L'usine Renault de Maubeuge (Nord), dont les ouvriers craignaient la fermeture il y a quelques années, s'est convertie à la voiture électrique et assure son avenir avec la future Renault 4.
La maison du Kangoo, le petit utilitaire de Renault, doit lancer dans les prochaines années la production de ce nouveau modèle inspiré de la 4L des années 1960. Un concept doit être présenté mi-octobre au Mondial de Paris, avant un lancement prévu pour 2025.
Renault, qui faisait visiter son usine jeudi, a investi 200 millions d'euros pour moderniser l'atelier de tôlerie. Des robots jaunes y manipulent des pièces coupantes comme des rasoirs, les soudant à la carrosserie dans des gerbes d'étincelles.
Les ouvriers en uniforme gris circulent à vélo entre les machines, les approvisionnant en pièces, et contrôlant leur travail. 60 véhicules sortent chaque heure.
En amont, une gigantesque presse coréenne découpe 300 tonnes d'acier et 10 tonnes d'aluminium par jour. A mesure de 18 coups assourdissants par minute, elle sculpte les flancs d'un Kangoo d'un seul tenant.
Sur une seule et même ligne, Maubeuge produit pour le moment le Kangoo en version utilitaire et "ludospace" avec des sièges à l'arrière, ses faux jumeaux les Mercedes T-Class et Nissan Townstar.
Avec 450 millions d'euros d'investissement au total, Renault a soulagé une région qui s'inquiétait. Des milliers de Maubeugois avaient manifesté au printemps 2020 à l'annonce d'un plan d'économies drastiques de Renault, qui avait annoncé 4.600 suppressions d'emploi sur un total de 48.000 en France.

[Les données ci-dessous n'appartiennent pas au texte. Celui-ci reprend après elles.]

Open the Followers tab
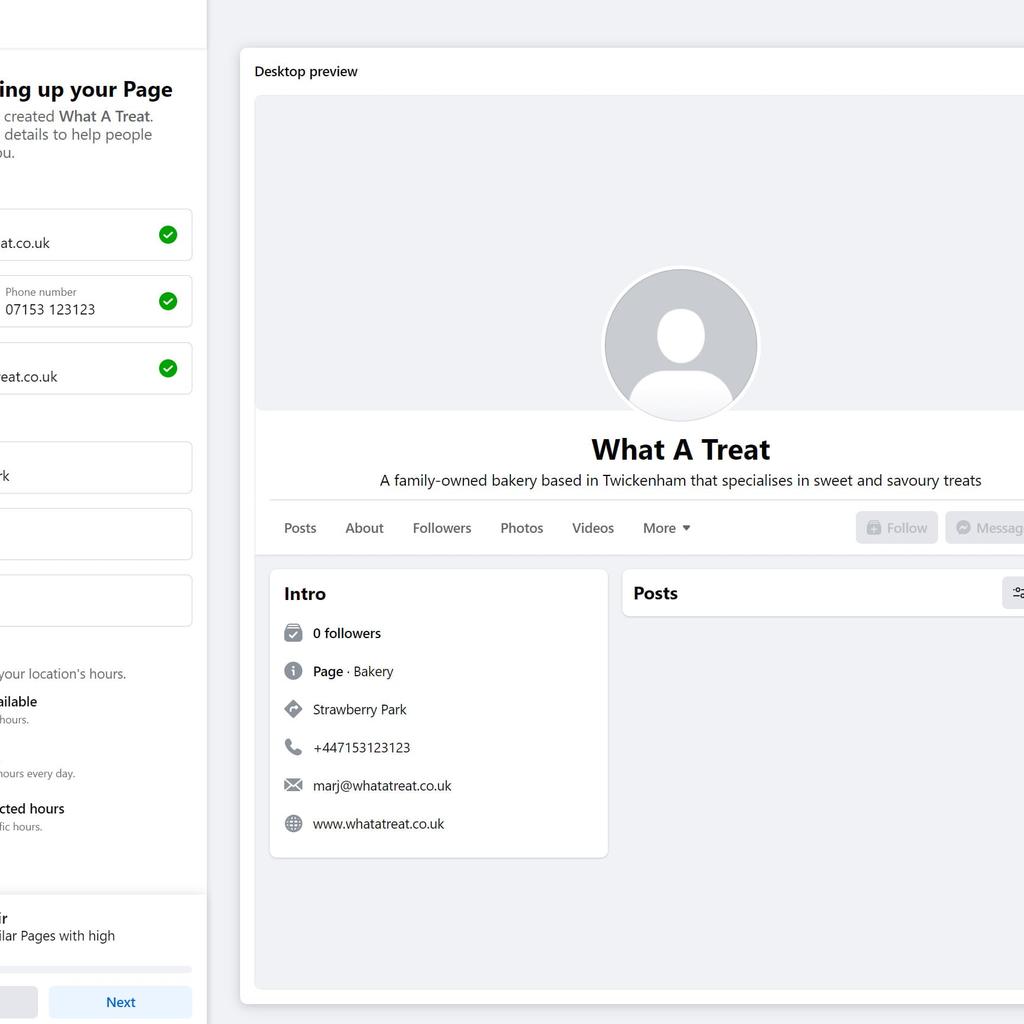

L'usine de Renault à Flins (Yvelines), qui fabrique encore la Zoé pour quelques mois, est désormais consacrée à "l'économie circulaire", soit principalement les voitures reconditionnées, tandis que l'usine de Choisy-Le-Roi a été fermée.
L'industrie automobile accélère ainsi sa migration vers le nord de la France, remarque le cabinet d'études Inovev: depuis l'an 2000, les Hauts de France étaient déjà la région avec la production la plus importante du pays, poussée par les usines Toyota et Stellantis de Valenciennes.
-Du Fuego à la nouvelle 4L-
Ouverte en 1969, Maubeuge a produit les Renault 12, 18, 19, 21, Fuego et Express, avant de lancer le Kangoo en 1997.
L'usine emploie désormais 1.700 salariés. Elle est une des trois jambes de l'ElectriCity, le nouveau coeur électrique de Renault dans les Hauts-de-France: à quelques kilomètres de là, Douai fabrique la Mégane et bientôt la nouvelle R5 et le futur Scénic, et l'usine de Ruitz doit remplacer les boîtes de vitesses par des bacs de batterie à partir de 2023.
"L'arrivée de l'électrique, à Maubeuge et à Douai, pérennise les emplois", se félicite Gilbert Dos Santos, 49 ans, dont 27 à Renault Maubeuge. "Ca permet aussi aux générations futures de se dire, oui, on a une chance de travailler plus tard dans la région".
A côté des énormes hangars de tôlerie et de montage, M. Dos Santos dirige un nouvel atelier, plus petit, où une trentaine d'ouvriers finalisent le montage des batteries électriques. Les ouvriers qui travaillent directement sur les circuits électriques sont équipés de chaudes tenues de sécurité, pour éviter les arcs électriques.
"C'est un travail de précision (...) il faut vraiment que ce soit sécurisé, car il ne faut pas que la batterie surchauffe ou qu'elle prenne feu", souligne Mathys Abdelhouaeb, 20 ans, chez Renault depuis deux ans. "C'est impitoyable les erreurs ici".
Le Losange veut produire dans son ElectriCity 400.000 véhicules par an à horizon 2025, contre 250.000 prévus en 2022. Nissan doit aussi lui confier la remplaçante électrique de la petite Micra.
Si les consommateurs décident de passer en masse à l'électrique, l'Electricity, "flexible", peut monter à 670.000 véhicules par an, selon son patron Luciano Biondo. Mais pour accélérer la transition, il faudra que les électriques arrivent au moins au prix des hybrides, souligne-t-il.
Renault, qui mise tout sur l'électrique, doit préciser bientôt ce qu'il fera de ses activités dans les moteurs diesel et essence. En ce moment, le constructeur cherche surtout à consommer moins de gaz, notamment dans les fours qui fixent la peinture, et à maintenir la production malgré les pénuries de pièces et un marché hésitant.